● LIST OF TASKS
A. According to the mailing-list post, on what hardware were the 2007 results obtained?
B. Retype everything in the mailing-list post from "Slide 18 shows" down to "optimal locality configuration.".
──────── PAGE EXTRACT ────────
On Mon, 2010-11-15 at 15:33 +0100, Andrea Arcangeli wrote:
> Hi everyone,
> 
> On Mon, Nov 15, 2010 at 08:13:14AM -0600, Christoph Lameter wrote:
> > On Sun, 14 Nov 2010, KOSAKI Motohiro wrote:
> > 
> > > Nice!
> > 
> > Lets not get overenthused. There has been no conclusive proof that the
> > overhead introduced by automatic migration schemes is consistently less
> > than the benefit obtained by moving the data. Quite to the contrary. We
> > have over a decades worth of research and attempts on this issue and there
> > was no general improvement to be had that way.
> > 
> > The reason that the manual placement interfaces exist is because there was
> > no generally beneficial migration scheme available. The manual interfaces
> > allow the writing of various automatic migrations schemes in user space.
> > 
> > If wecan come up with something that is an improvement then lets go
> > this way but I am skeptical.
> 
> I generally find the patchset very interesting but I think like
> Christoph.

Christoph is correct that we have no concrete data on modern processors
for these patch sets.  I did present some results back on '07 from a
4-node, 16 processor ia64 server.  The slides from that presentation are
here:
http://mirror.linux.org.au/pub/linux.conf.au/2007/video/talks/197.pdf

Slide 18 shows the effects on stream benchmark execution [per pass] of
restoring the locality after a transient job [a parallel kernel build]
causes a flurry of load balancing.  The streams jobs return to 'best
case' performance after the perturbation even tho' they started in a
less than optimal locality configuration.

Slides 29 shows the effects on a stand-alone parallel kernel build of
the patches--disabled and enabled, with and without auto-migration of
page cache pages.  Not much change in real nor user time.
──────── SUPPLIED INFORMATION ────────
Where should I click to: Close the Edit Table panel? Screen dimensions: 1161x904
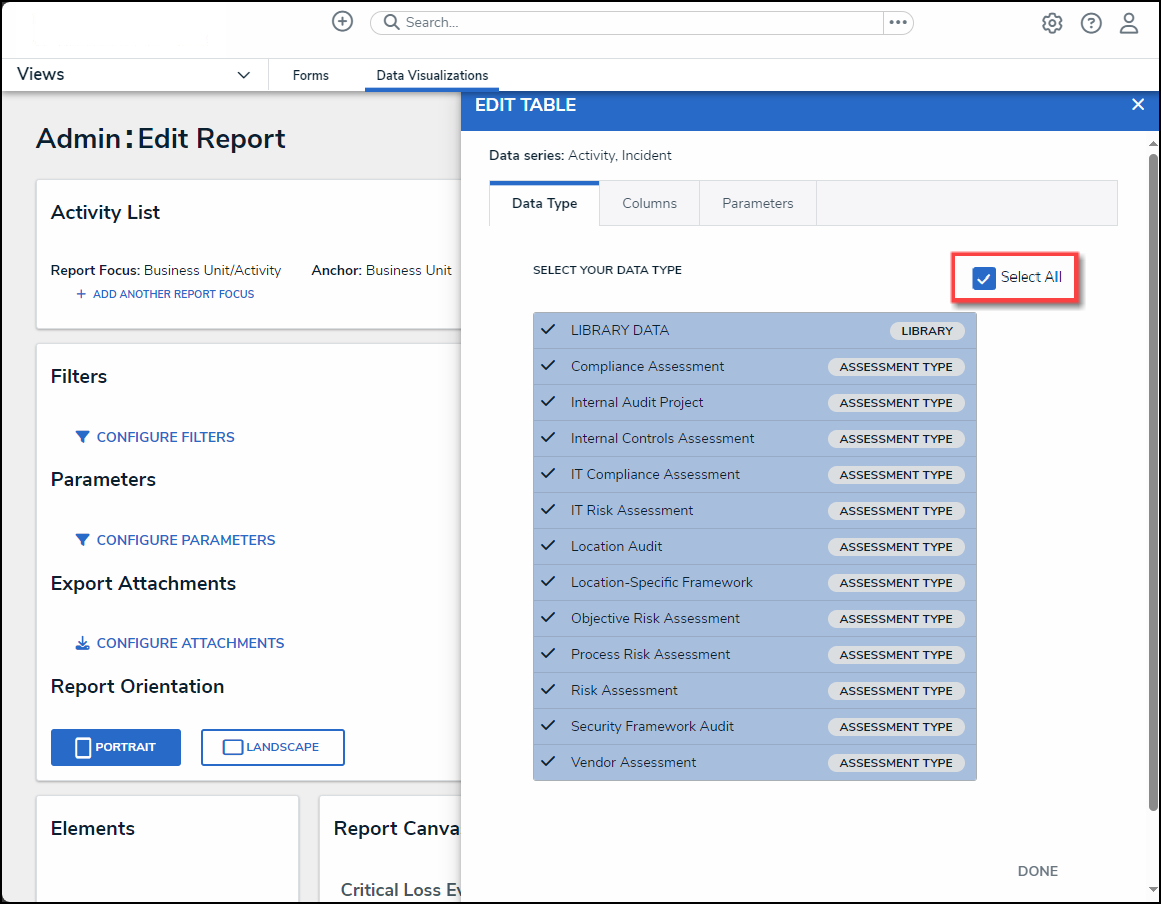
────────
● OUTPUTS IN ORDER
A. A 4-node, 16 processor ia64 server.

B.
Slide 18 shows the effects on stream benchmark execution [per pass] of
restoring the locality after a transient job [a parallel kernel build]
causes a flurry of load balancing.  The streams jobs return to 'best
case' performance after the perturbation even tho' they started in a
less than optimal locality configuration.